A pilot and former intelligence officer in the US Air Force thinks that a picture he took with sonar on a high-tech unmanned submarine may finally solve one of America’s biggest mysteries: What went wrong with famous pilot Amelia Earhart when she was at the height of her fame?
Many people, including Tony Romeo, have started looking for Amelia Earhart’s unique Lockheed 10-E Electra plane. The plane, its famous pilot, and its navigator, Fred Noonan, disappeared over the Pacific Ocean in July 1937 while they were trying to fly around the world.
Earhart’s absence has long puzzled researchers and led to many theories over the years, such as the idea that the Japanese were holding her as a prisoner or that she was working for the government as a spy.
But Romeo, a former real estate investor who sold industrial properties to get the $11 million needed to start funding the search, came back from a 100-day trip at sea in December with a sonar picture that he thinks shows where the plane went missing in the ocean.
A high-tech sea search
The Wall Street Journal reported that his expedition, which used a high-tech, unmanned submersible drone called “Hugin” made by the Norwegian company Kongsberg and a research crew of 16, began in Tarawa, Kiribati, in September of last year and covered 5,200 square miles of the ocean floor.
Romeo dreamed about it for years before he made it come true.
“This has been a story that’s always intrigued me, and all the things in my life kind of collided at the right moment,” Romeo, whose father and brothers are also pilots, told Business Insider. “I was getting out of real estate and looking for a new project so even though I really started about 18 months ago, this was something I’ve been thinking and researching for a long time.”
About a month into the trip, the team took a radar picture of the flat object about 100 miles from Howland Island. However, they didn’t find the picture in the submersible’s data until the 90th day of the trip, which meant they couldn’t go back and get a better look.
The discovery has caught the attention of experts. Dorothy Cochrane, a curator at the National Air and Space Museum of the Smithsonian Institution, told The Journal that the reported location where the picture was taken was very close to where Earhart’s plane is thought to have crashed.
Some, though, say they need better views and more information, like the plane’s license number.
An underwater archaeologist at the Scripps Institution of Oceanography told The Journal, “Until you physically take a look at this, there’s no way to say for sure what that is.”

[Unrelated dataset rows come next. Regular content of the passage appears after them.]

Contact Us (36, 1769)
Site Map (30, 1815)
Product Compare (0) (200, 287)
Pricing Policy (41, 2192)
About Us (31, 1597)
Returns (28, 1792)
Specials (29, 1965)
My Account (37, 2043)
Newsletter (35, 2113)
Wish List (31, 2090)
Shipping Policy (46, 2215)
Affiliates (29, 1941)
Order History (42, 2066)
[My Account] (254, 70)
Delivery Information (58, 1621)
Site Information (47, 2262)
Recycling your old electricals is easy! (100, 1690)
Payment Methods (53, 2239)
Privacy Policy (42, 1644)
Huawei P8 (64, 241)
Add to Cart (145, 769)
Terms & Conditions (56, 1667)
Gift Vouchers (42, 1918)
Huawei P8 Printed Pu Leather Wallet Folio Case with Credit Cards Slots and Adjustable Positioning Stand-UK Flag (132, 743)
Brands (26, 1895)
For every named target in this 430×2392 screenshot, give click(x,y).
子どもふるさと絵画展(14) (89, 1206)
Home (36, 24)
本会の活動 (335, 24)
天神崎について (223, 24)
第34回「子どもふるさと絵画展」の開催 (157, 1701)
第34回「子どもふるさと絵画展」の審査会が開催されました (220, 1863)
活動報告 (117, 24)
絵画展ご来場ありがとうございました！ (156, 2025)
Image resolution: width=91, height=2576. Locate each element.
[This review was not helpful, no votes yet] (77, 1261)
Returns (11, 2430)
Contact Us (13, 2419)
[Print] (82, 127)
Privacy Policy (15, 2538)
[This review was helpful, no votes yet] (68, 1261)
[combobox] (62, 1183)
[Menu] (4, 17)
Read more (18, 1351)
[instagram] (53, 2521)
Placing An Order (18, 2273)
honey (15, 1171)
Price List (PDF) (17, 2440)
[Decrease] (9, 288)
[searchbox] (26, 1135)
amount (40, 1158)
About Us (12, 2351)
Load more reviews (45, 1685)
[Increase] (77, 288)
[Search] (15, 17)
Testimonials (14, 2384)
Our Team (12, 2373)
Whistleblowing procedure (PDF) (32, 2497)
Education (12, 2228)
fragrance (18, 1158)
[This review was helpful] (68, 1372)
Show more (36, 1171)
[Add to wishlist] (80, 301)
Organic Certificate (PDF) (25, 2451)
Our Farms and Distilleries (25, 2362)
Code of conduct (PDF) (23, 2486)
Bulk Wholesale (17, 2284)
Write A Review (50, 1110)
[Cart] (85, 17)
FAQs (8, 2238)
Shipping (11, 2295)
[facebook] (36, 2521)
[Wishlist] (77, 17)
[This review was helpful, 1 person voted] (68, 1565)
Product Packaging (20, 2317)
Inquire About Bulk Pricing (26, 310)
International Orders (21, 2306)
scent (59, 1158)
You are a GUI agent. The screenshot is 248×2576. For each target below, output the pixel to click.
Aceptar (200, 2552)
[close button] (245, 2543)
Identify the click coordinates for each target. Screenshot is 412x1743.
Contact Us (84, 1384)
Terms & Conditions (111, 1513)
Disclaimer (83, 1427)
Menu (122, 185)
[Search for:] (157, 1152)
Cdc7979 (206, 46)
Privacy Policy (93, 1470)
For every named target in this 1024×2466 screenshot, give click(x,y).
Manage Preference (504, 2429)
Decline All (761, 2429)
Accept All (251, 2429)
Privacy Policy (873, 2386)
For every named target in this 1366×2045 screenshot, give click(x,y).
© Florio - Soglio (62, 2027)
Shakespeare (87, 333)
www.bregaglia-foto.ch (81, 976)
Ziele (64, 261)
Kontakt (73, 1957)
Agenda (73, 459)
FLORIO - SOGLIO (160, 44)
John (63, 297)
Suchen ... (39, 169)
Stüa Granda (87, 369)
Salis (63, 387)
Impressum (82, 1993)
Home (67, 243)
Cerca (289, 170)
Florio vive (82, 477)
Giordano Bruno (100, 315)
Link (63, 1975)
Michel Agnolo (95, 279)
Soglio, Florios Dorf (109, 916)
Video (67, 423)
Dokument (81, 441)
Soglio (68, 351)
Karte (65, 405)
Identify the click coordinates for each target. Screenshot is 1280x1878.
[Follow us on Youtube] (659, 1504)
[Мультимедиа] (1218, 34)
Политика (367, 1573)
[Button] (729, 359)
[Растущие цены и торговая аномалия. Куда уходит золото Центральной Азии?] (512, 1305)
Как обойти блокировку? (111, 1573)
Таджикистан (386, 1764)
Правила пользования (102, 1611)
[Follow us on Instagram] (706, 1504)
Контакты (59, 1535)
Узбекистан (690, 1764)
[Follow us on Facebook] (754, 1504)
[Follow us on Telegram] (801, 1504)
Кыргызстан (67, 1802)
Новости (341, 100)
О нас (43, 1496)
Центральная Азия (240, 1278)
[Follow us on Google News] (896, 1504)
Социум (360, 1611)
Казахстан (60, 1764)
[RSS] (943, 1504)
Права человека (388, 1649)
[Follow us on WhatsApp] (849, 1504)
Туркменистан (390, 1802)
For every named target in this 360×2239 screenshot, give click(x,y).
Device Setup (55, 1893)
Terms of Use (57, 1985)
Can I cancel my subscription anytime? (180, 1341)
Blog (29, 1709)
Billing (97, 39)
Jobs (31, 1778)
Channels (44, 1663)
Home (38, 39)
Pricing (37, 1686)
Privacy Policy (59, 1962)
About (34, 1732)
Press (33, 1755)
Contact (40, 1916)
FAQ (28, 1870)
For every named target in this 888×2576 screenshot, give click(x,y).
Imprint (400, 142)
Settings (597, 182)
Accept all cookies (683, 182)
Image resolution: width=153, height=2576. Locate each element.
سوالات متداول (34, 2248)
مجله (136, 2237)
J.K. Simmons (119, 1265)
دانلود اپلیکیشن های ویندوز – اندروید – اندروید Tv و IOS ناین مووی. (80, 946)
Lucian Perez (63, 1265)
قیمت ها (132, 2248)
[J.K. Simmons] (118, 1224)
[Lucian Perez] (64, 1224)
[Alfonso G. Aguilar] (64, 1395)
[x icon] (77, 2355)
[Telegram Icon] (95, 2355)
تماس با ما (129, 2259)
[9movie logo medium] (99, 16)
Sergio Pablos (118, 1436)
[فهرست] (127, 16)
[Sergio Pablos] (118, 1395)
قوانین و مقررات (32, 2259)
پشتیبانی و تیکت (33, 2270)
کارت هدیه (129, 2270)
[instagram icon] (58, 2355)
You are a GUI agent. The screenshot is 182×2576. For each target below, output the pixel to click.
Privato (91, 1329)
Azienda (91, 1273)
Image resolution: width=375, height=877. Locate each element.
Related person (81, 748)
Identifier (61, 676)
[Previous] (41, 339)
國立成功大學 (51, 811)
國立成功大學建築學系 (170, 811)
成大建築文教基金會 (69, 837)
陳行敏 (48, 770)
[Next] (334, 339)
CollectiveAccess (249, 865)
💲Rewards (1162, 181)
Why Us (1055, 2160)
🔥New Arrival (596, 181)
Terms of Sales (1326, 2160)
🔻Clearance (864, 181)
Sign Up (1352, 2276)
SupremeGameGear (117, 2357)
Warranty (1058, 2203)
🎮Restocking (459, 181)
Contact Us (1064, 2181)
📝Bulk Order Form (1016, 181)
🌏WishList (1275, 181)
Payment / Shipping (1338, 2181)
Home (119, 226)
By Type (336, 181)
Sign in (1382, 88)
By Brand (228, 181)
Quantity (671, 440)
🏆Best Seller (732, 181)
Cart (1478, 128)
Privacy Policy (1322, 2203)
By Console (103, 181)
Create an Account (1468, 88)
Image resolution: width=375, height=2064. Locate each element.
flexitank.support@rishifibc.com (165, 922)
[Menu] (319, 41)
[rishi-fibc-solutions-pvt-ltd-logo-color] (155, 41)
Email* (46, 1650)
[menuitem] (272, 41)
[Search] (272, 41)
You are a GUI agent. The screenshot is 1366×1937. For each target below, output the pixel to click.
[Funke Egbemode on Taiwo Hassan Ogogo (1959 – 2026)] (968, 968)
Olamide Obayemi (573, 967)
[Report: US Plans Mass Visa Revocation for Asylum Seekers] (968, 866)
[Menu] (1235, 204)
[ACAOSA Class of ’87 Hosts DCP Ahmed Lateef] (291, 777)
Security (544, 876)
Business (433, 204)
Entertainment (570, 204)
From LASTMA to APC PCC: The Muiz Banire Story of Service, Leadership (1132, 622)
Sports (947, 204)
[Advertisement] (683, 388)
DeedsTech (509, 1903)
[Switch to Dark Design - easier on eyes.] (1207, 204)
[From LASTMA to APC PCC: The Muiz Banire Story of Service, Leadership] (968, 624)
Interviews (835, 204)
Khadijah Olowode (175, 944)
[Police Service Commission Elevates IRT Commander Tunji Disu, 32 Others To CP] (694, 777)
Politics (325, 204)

Romeo said that the search could be “the most exciting thing I’ll ever do in my life.” He also said that he planned to go back to the area to try to get better pictures of the object, which is more than 16,500 feet below the surface, by using autonomous or robotic submersibles with cameras and sonar to get closer to it.
It’s possible that the object Romeo found wasn’t Earhart’s plane. He told BI that it could have been another missing plane from the Pacific or, less interestingly, something made by humans that fell off of a shipping container. But right now, he’s sure he’s made a major find because the fuselage, tail, and wings all have such unique shapes.
“The next step is confirmation — we’ve got to go back out with different sorts of sensors and really photograph it well and take a look at how the artifact is sitting on the seabed,” Romeo told BI. “Once that step is done, lots of people will be involved. The Smithsonian, the family, there’ll be some investors involved because it’ll be an expensive operation, but then we’re thinking: ‘How do we lift the plane? How do we salvage it?’”
He added: “I don’t think we’re there yet. But I do think Americans want to see this in the Smithsonian; that’s where it belongs. Not the bottom of the ocean.”
A decadeslong mystery
Over the years, hopeful travelers have spent millions of dollars on trips to try to find Earhart’s lost plane, but it has been hard to find her since that is where she was last seen.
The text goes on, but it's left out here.